I also took a lot of Vitamin C, deodorised garlic, echinacea, golden seal, probiotics and msm, though that is now not thought to be helpful.
And I came across Les Simpson’s work on blood flow, and now take 6 g of fish oil every day – that makes a significant difference. So rest isn’t the only thing.
But as a determined advocate of rest, as something that first of all the illness forces upon us, and then, unless we have access to medical treatments and can afford them, may be the only thing we’ve got, it is discouraging to know that many people do rest and still get worse. I’ve just written a column for Positive Health magazine (online) in which I write about ethical and unethical uses of NLP – in which I think we need to reframe resting as a way of actively fighting against our illness, rather than, as many people experience it, a form of ‘giving up’. Reading in Health Rising about many people who have benefited from LP, I am having to reconsider viewing that as a harmful use of NLP, though clearly it is dangerous for many. We seem very reluctant, in our culture, to code exercise itself as potentially dangerous, but it does seem to be, for people with ME. Yet the NLP approach, according to many who have commented on it elsewhere, seems to have been helpful to some – even turned their lives around.
I’d be really interested to continue this conversation!
Nancy, I believe your first paragraph says it all. To most patients that will be the defining statement. Most of us have never known the support of family, friends, spouses and medical staff. Most have never NOT experienced skepticism within their own homes.
I truly believe that if ME/CFS had the respect of other illness we would get the support we need from all the above and wellness and recovery would be word that was much more common to our vocabulary.
Stress is a killer when it comes to this illness. I can personally vouch for that. Just knowing one has emotional, physical, spiritual, financial and medical support…or even just two or three of these, would be an enormous contribution to wellness. How wonderful to not have to spend the energy defending one’s reason for needing help, rest, etc.,… and causing anxiety, anger resentment because of it. But in the world of this chronic illness, this is usually not the case.

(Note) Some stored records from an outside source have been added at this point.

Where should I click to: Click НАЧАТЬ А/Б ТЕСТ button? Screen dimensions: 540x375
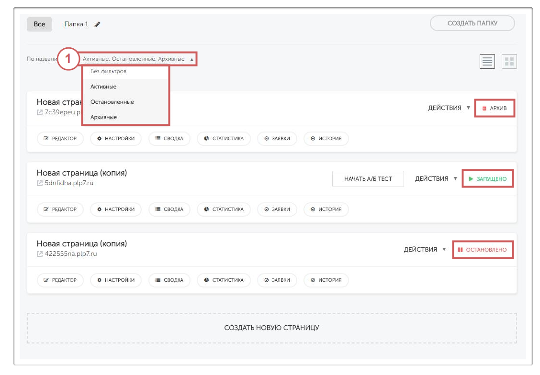point(368,179)
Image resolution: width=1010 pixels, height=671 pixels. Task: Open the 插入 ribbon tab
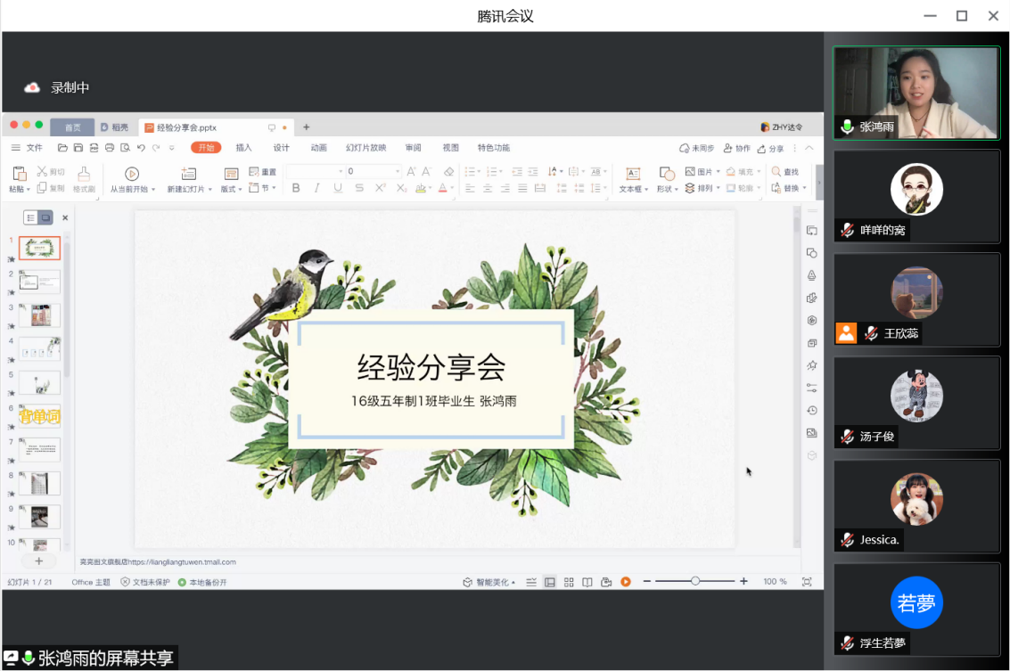point(243,148)
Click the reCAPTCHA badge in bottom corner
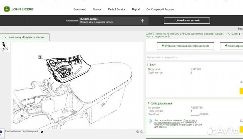Viewport: 243px width, 139px height. click(2, 132)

I have contributed to a book being written by a friend regarding exactly this subject. The lack of support is so crucial to this illness and so widespread, being the rule rather than the exception, that it demanded she write a book about it.
I am so happy for you that you have received such wonderful support and thus wellness. I’m sure you understand and appreciate how blessed you are. I wish you continued good health!
Corinne
Hi Corinne,
Thanks for sharing your story and visit at Dr. Peterson. I do hope that you have recovered from the trip by now.
I am a bit curious about the ACE test (angio tensin converting enzyme). Do you know why this is tested? It is very common among people with ME to have a mutation in the ACE gene that probably causes a lowered enzyme activity.
Dr. Amy Yasko included genotyping of ACE in her first panel, but excluded it later as “all” with ME/CFS had the mutation.
Thanks for your opinion on this.
Helen
Yes, Helen, the ACE test, for me, was to help determine a diagnosis of sarcoidosis, as elevated ACE ( in serum and CSF) is often associated with sarcoid in conjunction with other confirming factors (lung nodules, etc.).